MADISON - Learn to tell a ribbit from a croak and help conserve Wisconsin frogs and toads by listening for their calls this spring to help track their population numbers and trends.
The Department of Natural Resources is now recruiting volunteers for the statewide Wisconsin Frog and Toad Survey, one of the nation's oldest and longest running survey for amphibians.
"People often wonder how they can help conserve frogs because they have fond memories of catching frogs in their childhood," says Andrew Badje, a DNR conservation biologist.
"One great way to help is to join the Wisconsin Frog and Toad Survey this spring. We're looking for night-loving volunteers who want to listen for frog calls in wetland areas to help us assess how frog populations are doing in Wisconsin.
"It's a fun family event, a way to learn the breeding calls of all the species and a new adventure to enjoy," he says.
Wisconsin has 11 frog species and one toad species, all of which have their own unique breeding calls that echo throughout the state's massive network of wetlands. Volunteers participating in the survey spend one to three hours stopping at 10 locations a night in each of three periods: early spring, late spring and summer. Listening during the three periods helps assure volunteers are surveying frogs during the peak calling windows for each of the 11 frogs and one toad species. Volunteers record the relative abundance of different species' calls and information about the weather conditions at the time.
Look for open routes on the Wisconsin Frog and Toad website (exit DNR) and watch a video about what volunteers do.

(Tasks for this exercise):
#1 Write out the part of the frog survey announcement between "The Department of" and "survey for amphibians.", inclusive.
#2 Continue the announcement about the Wisconsin Frog and Toad Survey from where it stops.

(Collected data):
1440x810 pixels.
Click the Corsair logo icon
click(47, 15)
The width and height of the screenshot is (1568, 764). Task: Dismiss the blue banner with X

(Task-by-task answers):
#1
The Department of Natural Resources is now recruiting volunteers for the statewide Wisconsin Frog and Toad Survey, one of the nation's oldest and longest running survey for amphibians.

#2
Frog and toad populations worldwide have drastically declined in recent decades as a result of pesticides, herbicides and habitat fragmentation. Wetland loss and emerging diseases including the chytrid fungus have taken their toll as well. Wisconsin started organizing volunteers in 1981 for the surveys in response to known and suspected declines in several Wisconsin species, particularly northern leopard frogs, Blanchard's cricket frogs, pickerel frogs and bullfrogs.
"The information volunteers collect helps us determine the status, distribution, and long-term population trends of Wisconsin's frogs and toads," Badje says.
"When volunteers report their survey findings, they have taken proactive steps to catch declines before species levels become too low and subsequently more expensive to manage," he says.
Other frog survey options are available if all routes for the Wisconsin Frog and Toad survey are filled in a particular area or for people who would rather survey a wetland from the comfort of their porch or a park bench at a favorite wetland nearby, Badje says.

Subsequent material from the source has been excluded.